Los que soñamos por la oreja
Es más que sabido los estrechos vínculos existentes entre el jazz estadounidense y la música cubana. Ya investigadores como Leonardo Acosta y Danilo Orozco han demostrado con creces la participación de compatriotas nuestros en la ciudad de New Orleans durante el proceso de surgimiento del primer gran lenguaje sonoro del siglo XX.
Tal simbiosis es lógica que se produjese, si pensamos en que el jazz resulta expresión de un claro proceso de hibridación entre lo africano y lo europeo, lo rítmico y lo melódico, tendencias todas que también acontecen en la música cubana.
Como ha acotado José Dos Santos, periodista y gran conocedor del jazz: «La tradición oral de los antepasados africanos y el intercambio libre, desinhibido y sin formalidades, desembocaron en los bailes y cantos marcados por la percusión».
Igualmente, hay copiosa bibliografía que atestigua el hecho de que de 1948 en adelante, con el encuentro Gillespie-Pozo y el comienzo del auge del afrocuban jazz, se inicia un proceso diaspórico de músicos cubanos que van a radicarse a Estados Unidos, ante la demanda que se produce por entonces en aquel país en cuanto a percusionistas nacidos de este lado del mundo.
Como ha señalado el notable investigador Cristóbal Díaz Ayala, lo antes señalado resulta un caso claro de justicia poética. «Si en Cuba los percusionistas, por su abundancia, eran los peores pagados de los músicos, en Nueva York era diferente; el percusionista cubano que pudiera descifrar la ritmática jazzista y amalgamarla con lo cubano, estaba hecho».
Es así que comienzan por entonces en Norteamérica las carreras prodigiosas de figuras de nuestro terruño como Cándido Camero, Chino Pozo (no confundir con Chano Pozo), Mongo Santamaría, Armando Peraza, Oreste Vilató, Carlos «Patato» Valdés, Francisco Aguabella, Marcelino Valdés y otros.

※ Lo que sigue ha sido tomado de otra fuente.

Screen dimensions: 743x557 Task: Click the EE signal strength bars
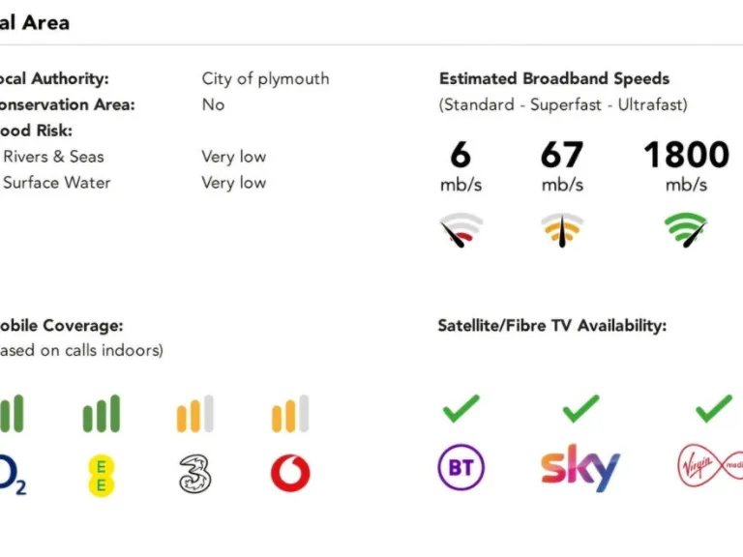tap(101, 414)
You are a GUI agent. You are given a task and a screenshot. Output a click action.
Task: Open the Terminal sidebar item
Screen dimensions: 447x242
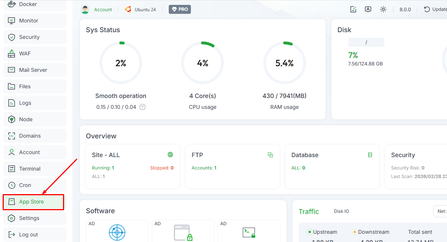pyautogui.click(x=30, y=169)
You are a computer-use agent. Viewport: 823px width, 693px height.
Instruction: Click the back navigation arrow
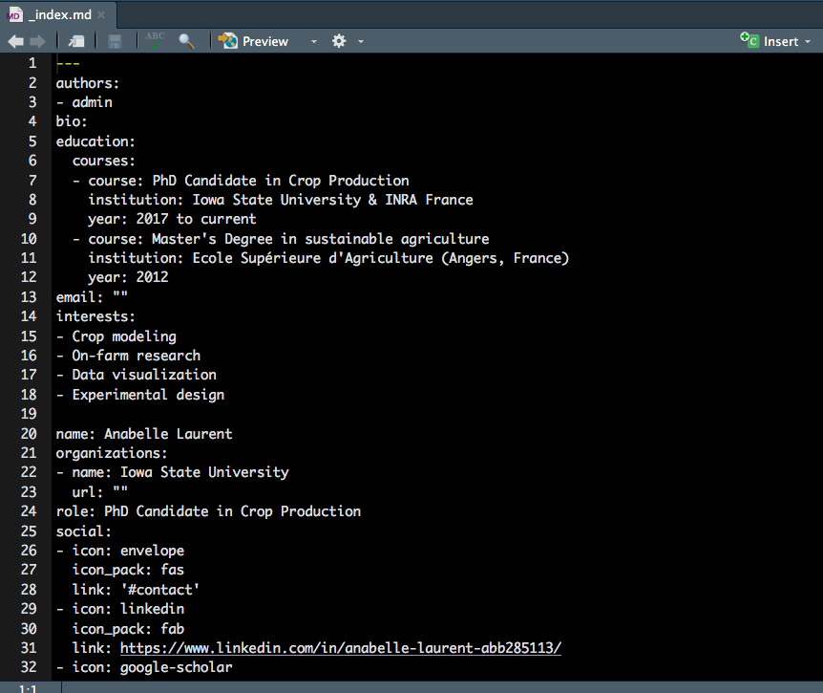[x=15, y=41]

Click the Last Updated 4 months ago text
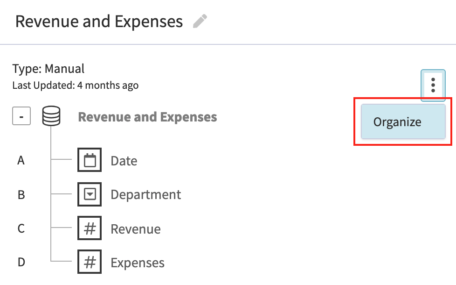pyautogui.click(x=60, y=85)

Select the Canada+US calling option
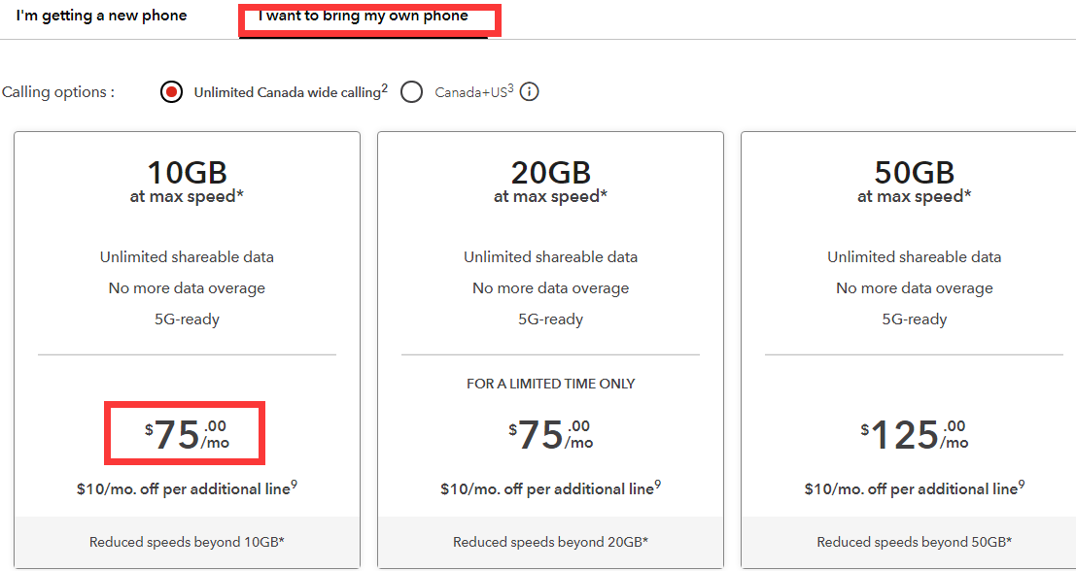[412, 92]
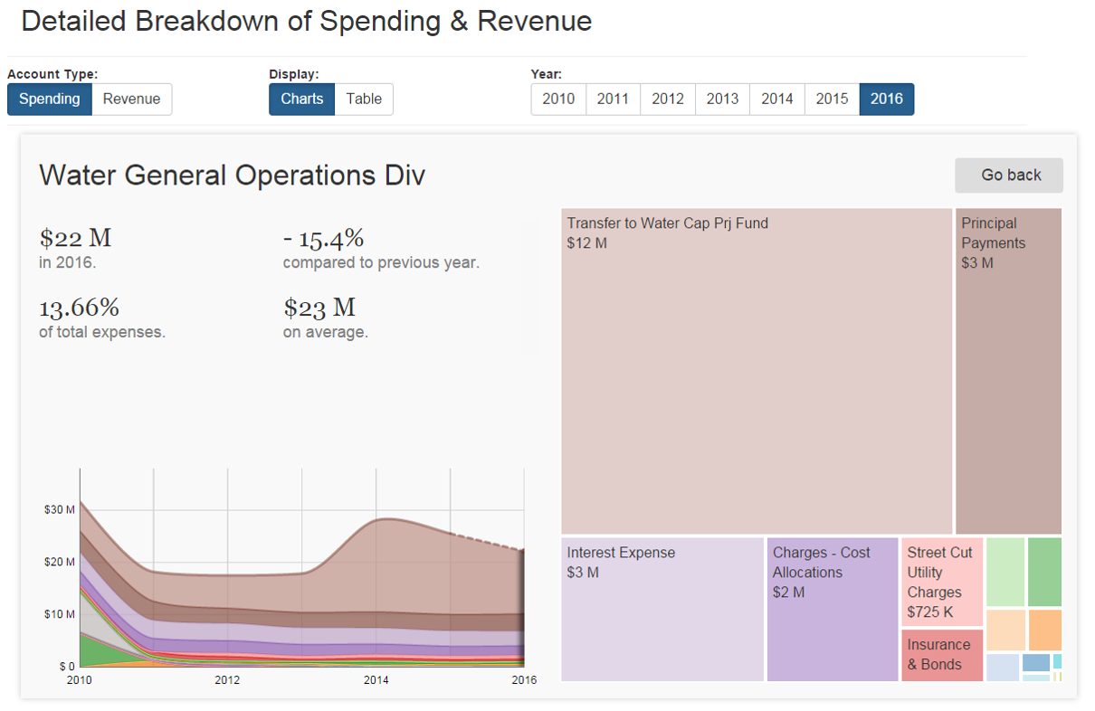This screenshot has width=1095, height=711.
Task: Click the 2016 year button
Action: click(x=886, y=100)
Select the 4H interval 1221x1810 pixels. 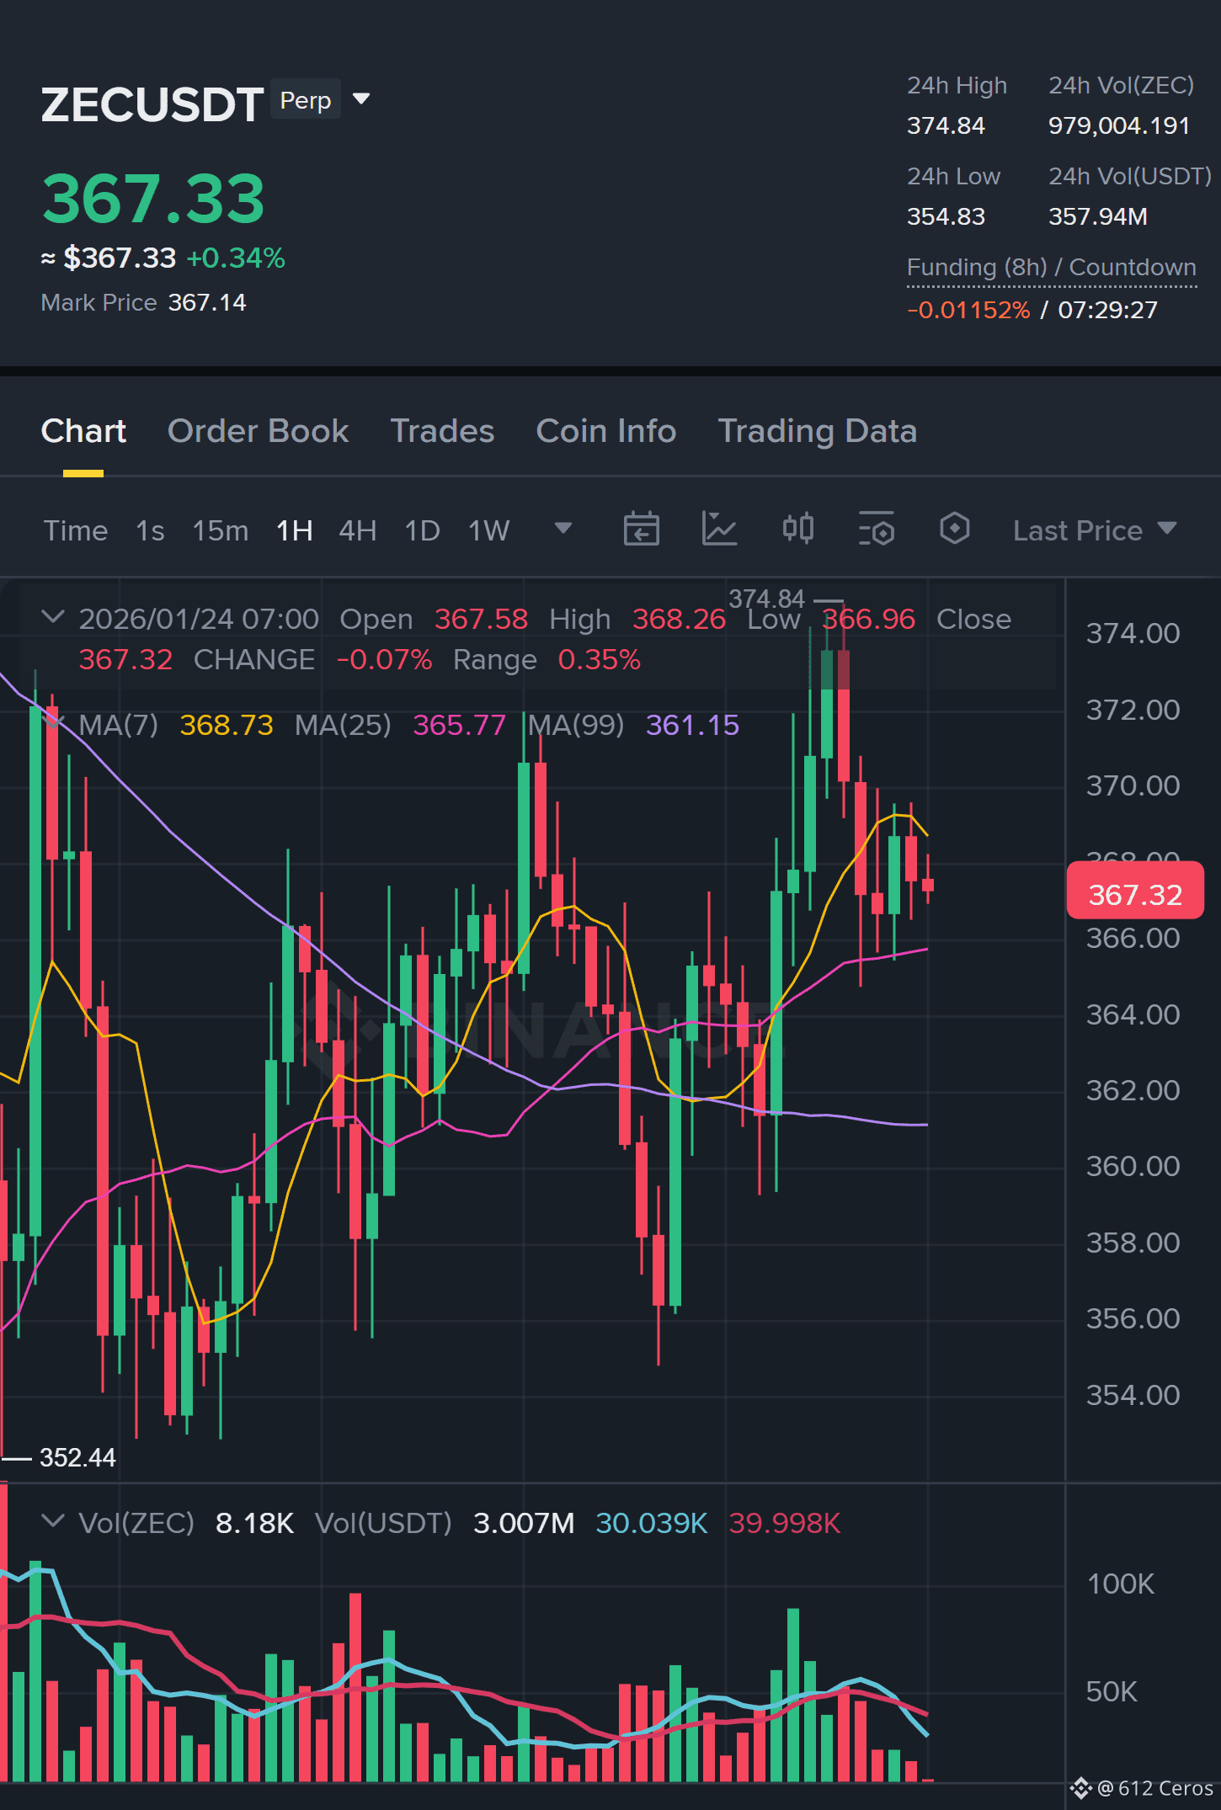click(357, 530)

Todos ellos eran portadores de un singular modo de ejecutar la percusión, cosa que habían adquirido acá en Cuba y que llevaron consigo al pasar a radicarse en Estados Unidos.
Tras el triunfo de la Revolución en 1959 y la ruptura de relaciones entre EE. UU. y Cuba, con el consiguiente cese del natural intercambio musical entre ambos países, el proceso migratorio de músicos nuestros hacia aquella nación, que antes había sido algo común y corriente entre muchos jazzistas de acá que deseaban ir a probar suerte, a ver si conseguían realizar el sueño de ir a bailar a casa del trompo, se politizó a extremos antes nunca imaginados, fenómeno que empieza a cambiar a partir de la última década del pasado siglo XX, cuando una nueva generación de percusionistas cubanos, en muchos casos con una muy sólida formación académica recibida en nuestros conservatorios, ante la cruda realidad económica del período especial, optan por irse a residir a Estados Unidos, donde a partir de su altísimo nivel como instrumentistas capaces de abordar cualquier estilo, no solo se mueven entre agrupaciones musicales de compatriotas sino que han conseguido integrarse a la nómina de disímiles proyectos de jazzistas estadounidenses.
Justo es señalar que, en lo que varios teóricos del arte y la literatura cubanos definen como la generación del Mariel, también se incluyeron algunos percusionistas que consiguieron alcanzar el éxito en Norteamérica. Son los casos, sobre todo, del baterista Ignacio Berroa y el tamborero Daniel Ponce (ya fallecido), ambos con una amplísima trayectoria en la escena del jazz de esa nación norteña.
Empero, los mayores lauros registrados en décadas recientes por parte de los percusionistas cubanos afincados en EE. UU. provienen de la generación de músicos radicados en aquel país a partir de los 90. Encabezados por nombres como los de Horacio «el Negro» Hernández, Dafnis Prieto, Ernesto Simpson, Ángel, Alexis y Armando «Pututi» Arce, Raúl Pineda, Jimy Branly, Francois Zayas, Román Díaz o Pedrito Martínez, desde su quehacer en la batería o en las congas y los tambores batá han puesto muy en alto nuestra escuela de percusión.
En resumen, sucede que como afirma Leonardo Acosta: «La presencia del toque cubano prácticamente en todos los géneros de la música popular de los EE. UU., tal como señalaba John Storm Roberts, y la del jazz y sus variantes en la música popular cubana, por lo menos del danzón a nuestros días, crea históricamente un territorio aparte, de recíproca fertilización, que ha sido capaz de resistir a más de 40 años de ruptura y aislamiento entre los dos países y de enfrentamiento en algunos terrenos».